The carotid bodies, the principal peripheral chemoreceptors, are suggested to be a site of SARS‐CoV‐2 invasion because they are the site of the local expression of the receptor of angiotensin‐converting enzyme (ACE) 2. Increased peripheral arterial chemosensitivity and reflex SNS overactivation might have been associated with the increased day‐to‐day BP variability in the critically ill COVID‐19 patients reported by Li and coworkers.

Although it is not completely clear whether increased BP variability is a cause or simply an index of decreased arterial compliance, one major determinant of BP variability depends on the sensitivity of baroreceptor function. Namely, vascular structural changes may reduce baroreceptor sensitivity (BRS) in hypertension.
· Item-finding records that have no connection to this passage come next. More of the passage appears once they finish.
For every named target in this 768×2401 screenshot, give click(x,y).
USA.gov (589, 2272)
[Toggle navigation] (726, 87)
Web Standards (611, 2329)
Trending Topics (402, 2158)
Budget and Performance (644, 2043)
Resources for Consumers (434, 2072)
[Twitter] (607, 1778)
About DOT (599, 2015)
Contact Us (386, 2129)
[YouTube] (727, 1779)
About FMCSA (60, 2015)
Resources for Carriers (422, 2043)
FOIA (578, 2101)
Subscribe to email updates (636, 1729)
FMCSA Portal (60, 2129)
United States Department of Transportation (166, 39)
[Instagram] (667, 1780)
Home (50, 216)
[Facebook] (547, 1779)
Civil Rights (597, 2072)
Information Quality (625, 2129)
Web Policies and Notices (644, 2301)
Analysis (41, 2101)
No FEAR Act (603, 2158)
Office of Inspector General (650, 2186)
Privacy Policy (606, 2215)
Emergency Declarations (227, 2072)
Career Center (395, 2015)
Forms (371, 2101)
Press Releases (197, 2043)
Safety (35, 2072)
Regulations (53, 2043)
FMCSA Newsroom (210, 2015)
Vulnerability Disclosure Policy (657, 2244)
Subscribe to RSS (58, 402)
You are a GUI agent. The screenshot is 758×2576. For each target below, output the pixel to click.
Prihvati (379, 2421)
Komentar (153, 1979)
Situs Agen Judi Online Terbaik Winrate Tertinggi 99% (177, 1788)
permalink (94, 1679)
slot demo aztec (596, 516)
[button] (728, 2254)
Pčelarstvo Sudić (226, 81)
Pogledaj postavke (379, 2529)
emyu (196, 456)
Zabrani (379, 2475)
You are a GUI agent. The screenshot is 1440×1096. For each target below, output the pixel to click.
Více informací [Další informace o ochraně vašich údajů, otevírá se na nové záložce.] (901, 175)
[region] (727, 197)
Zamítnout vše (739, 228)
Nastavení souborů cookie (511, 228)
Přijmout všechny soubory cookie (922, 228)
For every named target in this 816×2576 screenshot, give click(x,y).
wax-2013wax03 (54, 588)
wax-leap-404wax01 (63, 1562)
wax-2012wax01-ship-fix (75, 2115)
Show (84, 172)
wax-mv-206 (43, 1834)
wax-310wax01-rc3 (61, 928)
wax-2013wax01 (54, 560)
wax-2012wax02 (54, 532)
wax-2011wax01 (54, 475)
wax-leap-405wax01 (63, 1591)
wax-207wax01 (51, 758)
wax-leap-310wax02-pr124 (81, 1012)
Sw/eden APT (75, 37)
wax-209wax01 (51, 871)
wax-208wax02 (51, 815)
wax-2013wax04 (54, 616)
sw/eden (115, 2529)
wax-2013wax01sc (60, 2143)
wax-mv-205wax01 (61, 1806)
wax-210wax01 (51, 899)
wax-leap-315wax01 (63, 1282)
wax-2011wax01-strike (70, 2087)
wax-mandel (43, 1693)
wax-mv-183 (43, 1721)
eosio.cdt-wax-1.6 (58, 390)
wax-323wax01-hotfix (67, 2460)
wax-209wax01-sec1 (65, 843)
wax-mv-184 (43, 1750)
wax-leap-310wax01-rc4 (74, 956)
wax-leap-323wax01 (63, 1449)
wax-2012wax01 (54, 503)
Decreased large arterial compliance, which contributes to the depressed BRS in young hypertensives, might enhance the BP fluctuations associated with minor changes in the cardiac stroke volume due to ANS instability.

In the data from the United Kingdom Biobank, the patients who died due to COVID‐19 had significantly higher arterial stiffness as well as significantly lower left ventricular stroke volume compared with those who survived. SNS overactivity, dysregulation of the renin‐angiotensin system, and altered ACE‐expression are suggested to lead to the adverse structural and functional remodeling of the arteries, that is, linked to the increased large arterial stiffness in patients with COVID‐19. Moreover, higher SNS activity is associated with vasoconstriction of the coronary microvasculature, and with change in the oxygen demand of cardiomyocytes. Thus, in the critically ill COVID‐19 patients, increased large arterial stiffness, depressed BRS, and impaired cardiac function are suggested to be pivotal determinants for the exaggerated day‐to‐day BP variability (Figure 1).

FIGURE 1

A possible pathway for the relationship between COVID‐19 infection and increased day‐to‐day BP variability. Abbreviations: COVID‐19, coronavirus disease 2019; PBN, parabrachial nucleus; NTS, nucleus tractus solitarius; RVLM, rostral ventrolateral medulla; BRS, baroreceptor sensitivity; SARS‐CoV‐2, severe acute respiratory syndrome coronavirus 2; ACE, angiotensin‐converting enzyme; SNS, sympathetic nervous system; BRS, baroreceptor sensitivity; BP, blood pressure

Until now, there have been few reports assessing the relationship between day‐to‐day BP variability and unfavorable outcome in COVID‐19. In addition to strict BP control, , it might be important to minimize day‐to‐day BP variability in order to prevent the deterioration of COVID‐19 patients into critical illness. The data presented in the study by Li and coworkers, thus, make an important contribution, provided that they are considered within the context of the precise pathophysiology underlying the relationship between COVID‐19 infection and day‐to‐day BP variability.

CONFLICT OF INTEREST

The authors declare no conflict of interest.